L'allongement de la durée de la formation initiale permettra de professionnaliser davantage les personnels, notamment dans les techniques d'organisation et de gestion.

Il importe également de valoriser les fonctions de maître de conférence et de formateur à l'Ecole nationale des greffes en favorisant la carrière de ceux qui y consacrent une partie de leur vie professionnelle et en reconnaissant la vocation des greffiers à exercer des fonctions d'enseignement, reconnaissance qui leur est sans doute refusée en raison de ses conséquences indiciaires. De plus, la scolarité doit être relayée sur le terrain par des maîtres de stage choisis et formés par l'Ecole nationale des greffes.

Enfin, comme l'a suggéré M. Jacques Fayen, directeur de l'Ecole, il conviendrait d'instituer un examen de sortie ou un tableau d'aptitude afin que les affectations tiennent davantage compte des aptitudes de l'agent à occuper tel ou tel poste, plutôt que de son rang de classement, et ne reposent plus sur des critères essentiellement géographiques.

La mission préconise d'allonger la durée de la formation initiale, de valoriser les fonctions d'enseignant à l'École nationale des greffes dans la gestion des carrières et de tenir davantage compte des aptitudes des stagiaires aux différents postes proposés pour les affectations à la sortie de l'Ecole.

Elle recommande également un accroissement des liens entre l'École nationale des greffes et l'École nationale de la magistrature en vue de formations croisées.

3. La nécessité de développer des formations continues obligatoires

La formation continue des personnels des greffes repose depuis trop longtemps sur le volontariat.

Durant leur carrière les greffiers en chef et les greffiers peuvent, s'ils le souhaitent, participer à des sessions de formation permanente organisées à l'échelon national par l'Ecole nationale des greffes ou à l'échelon régional par les greffiers en chef formateurs régionaux.

Toutefois, en début de carrière, la formation permanente revêt un caractère obligatoire. En effet, en application d'un arrêté du 16 mars 1993 et conformément à leur statut particulier, les greffiers en chef et les greffiers doivent recevoir dans les deux ans qui suivent leur titularisation une formation d'une durée de deux mois (un mois pour les greffiers) dans l'une des quatre spécialités suivantes : « direction-administration », « droit et procédures », « communication et technologies » ou « enseignement professionnel » (« acte de la juridiction », « encadrement-gestion », « accueil » ou « informatique » pour les greffiers).

Selon l'équipe de direction de l'Ecole nationale des greffes, ces spécialités n'ont pas véritablement répondu au double objectif qui leur était assigné : obtenir un allongement de la formation initiale et accroître la professionnalisation des agents, sans pour autant remettre en cause leur polyvalence.
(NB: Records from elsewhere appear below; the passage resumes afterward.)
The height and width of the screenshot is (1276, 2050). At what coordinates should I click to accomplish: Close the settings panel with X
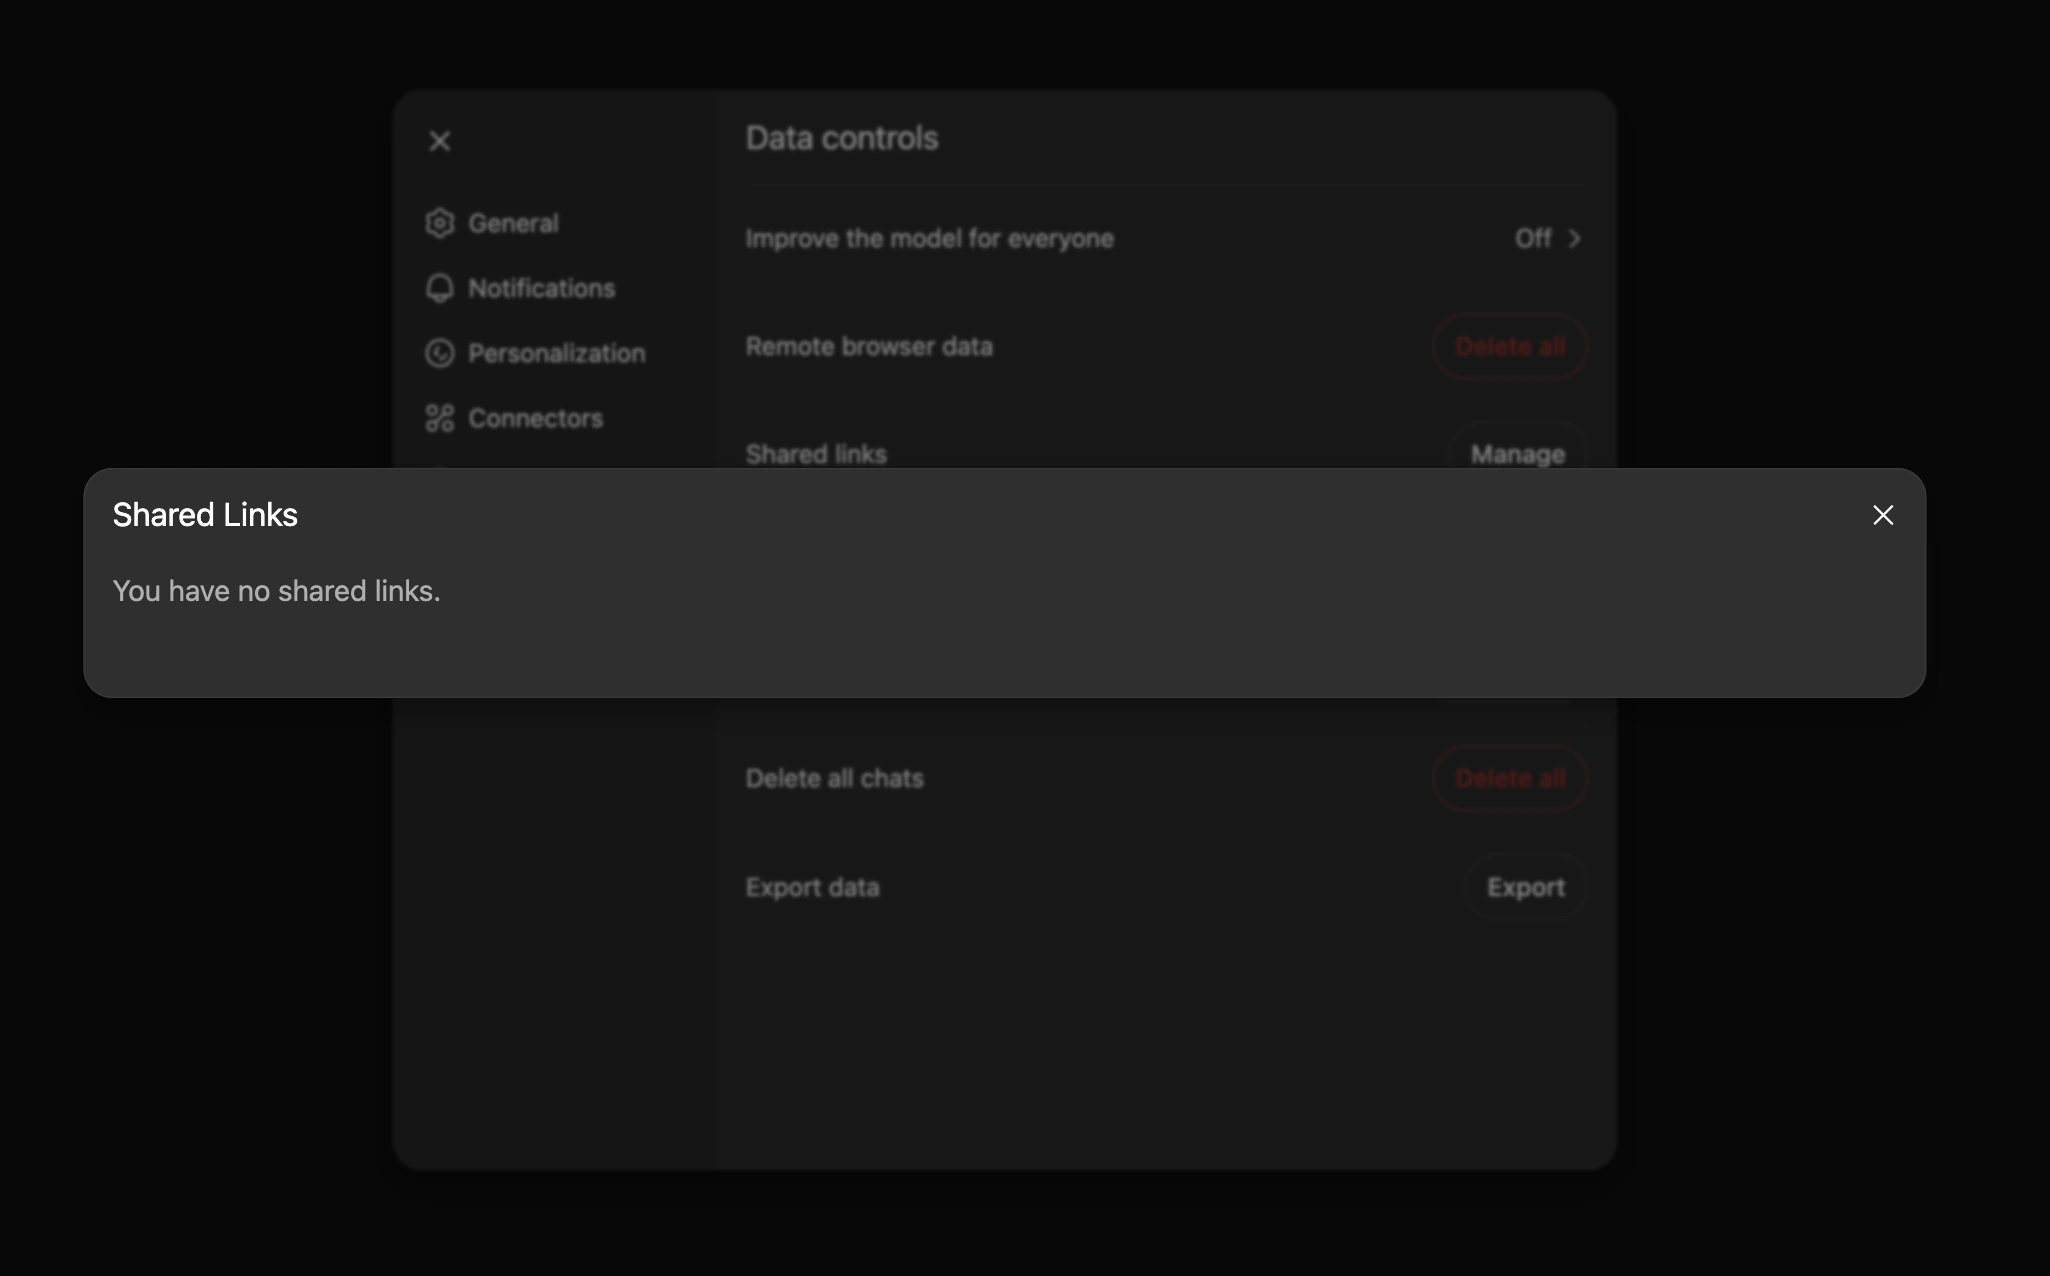point(440,141)

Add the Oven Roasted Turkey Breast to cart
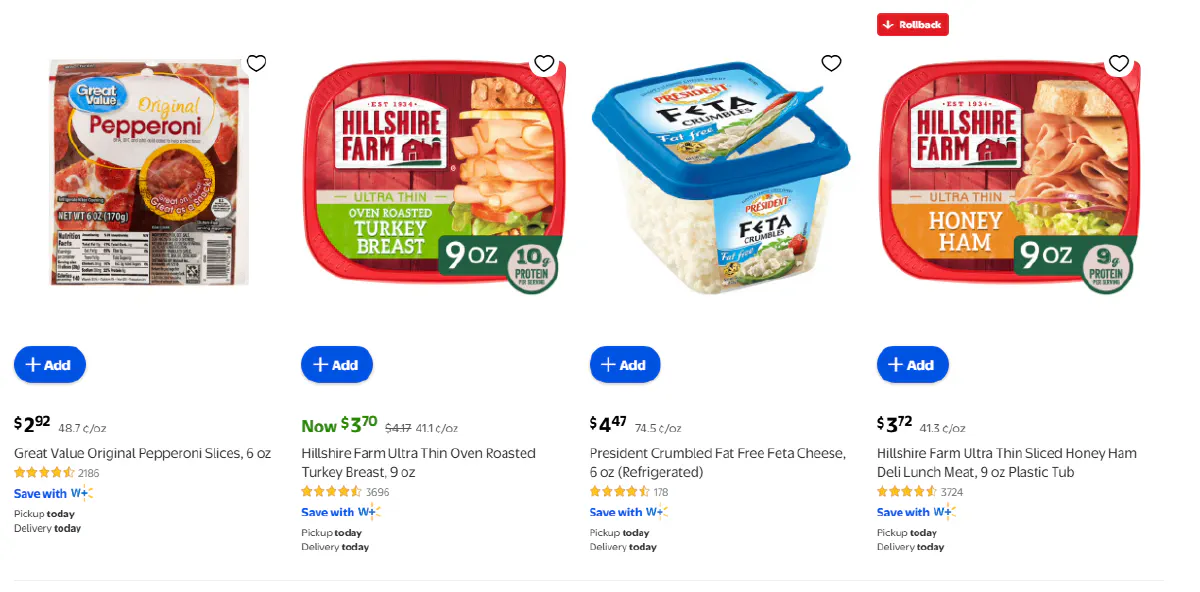pos(336,364)
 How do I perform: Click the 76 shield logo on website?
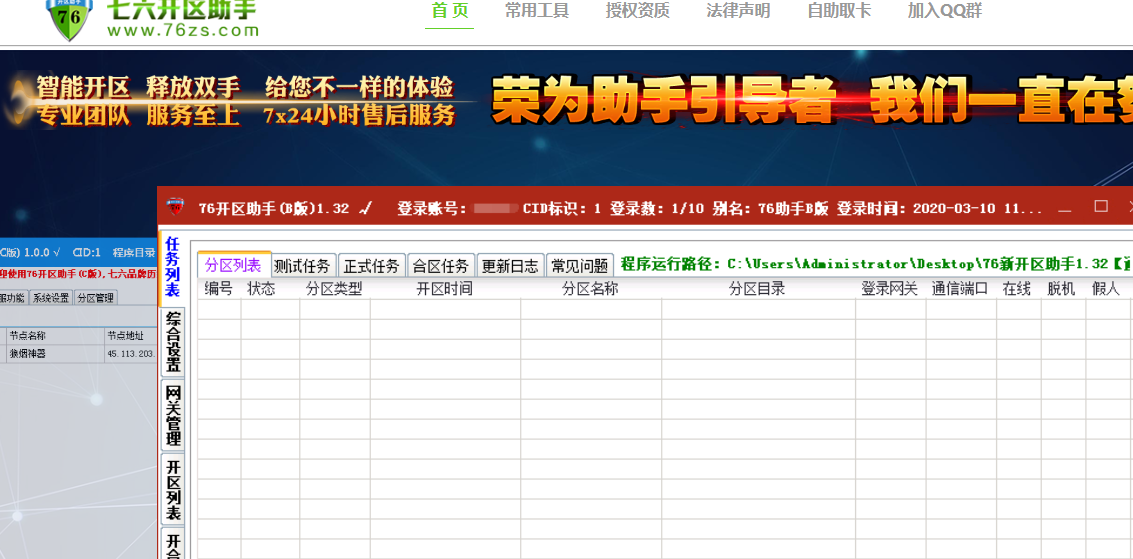tap(68, 18)
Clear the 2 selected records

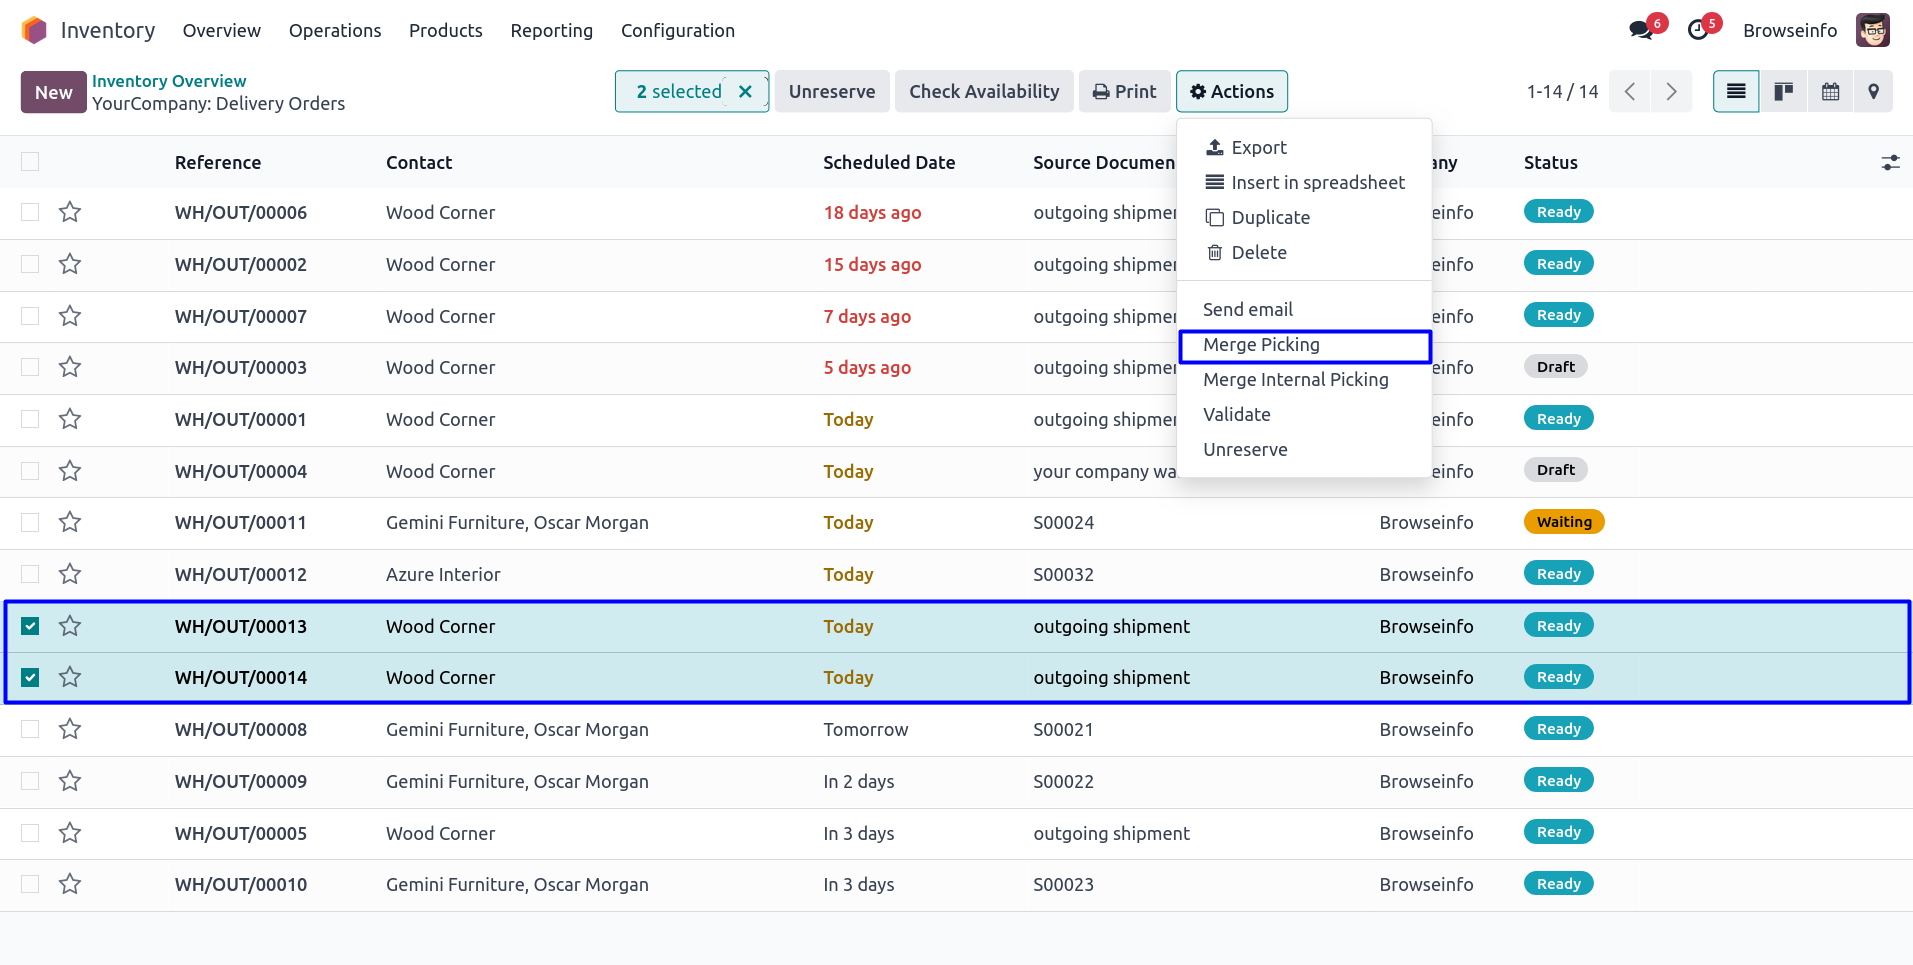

En effet, les greffiers en chef et les greffiers recherchent une formation de pré-affectation et choisissent leur spécialité en l'absence de toute perspective de carrière.

Le projet de réforme du statut des greffiers en chef et des greffiers précité comporte la suppression des spécialités au profit d'une formation continue obligatoire de 10 jours par an pendant 5 ans.

Enfin, les greffiers en chef et les greffiers peuvent être astreints à une obligation de formation, notamment en cas de changement d'affectation 91( * ) . Cette disposition reçoit une application pour les nominations dans certaines fonctions, en particulier dans les services administratifs régionaux.

Dans la perspective d'une professionnalisation accrue des greffes, la mission préconise de développer les formations obligatoires d'adaptation aux postes pour l'ensemble des catégories de personnels .

Le mal-être des magistrats et des fonctionnaires des greffes ainsi analysé est d'autant plus grand qu'ils doivent désormais s'adapter à un nouveau mode de fonctionnement des juridictions, à de nouvelles méthodes de travail, destinés à répondre à un contentieux croissant et complexe ainsi qu'à la demande pressante des usagers de la justice d'un meilleur accès au droit.

III. DE NOUVEAUX MODES DE FONCTIONNEMENT DES JURIDICTIONS

A. DES RELATIONS PARFOIS CONFLICTUELLES

La question de la dégradation des relations au sein des juridictions apparaît à bien des égards comme un poncif : quelle communauté n'est pas en proie à des tensions, des frustrations, des rancunes ?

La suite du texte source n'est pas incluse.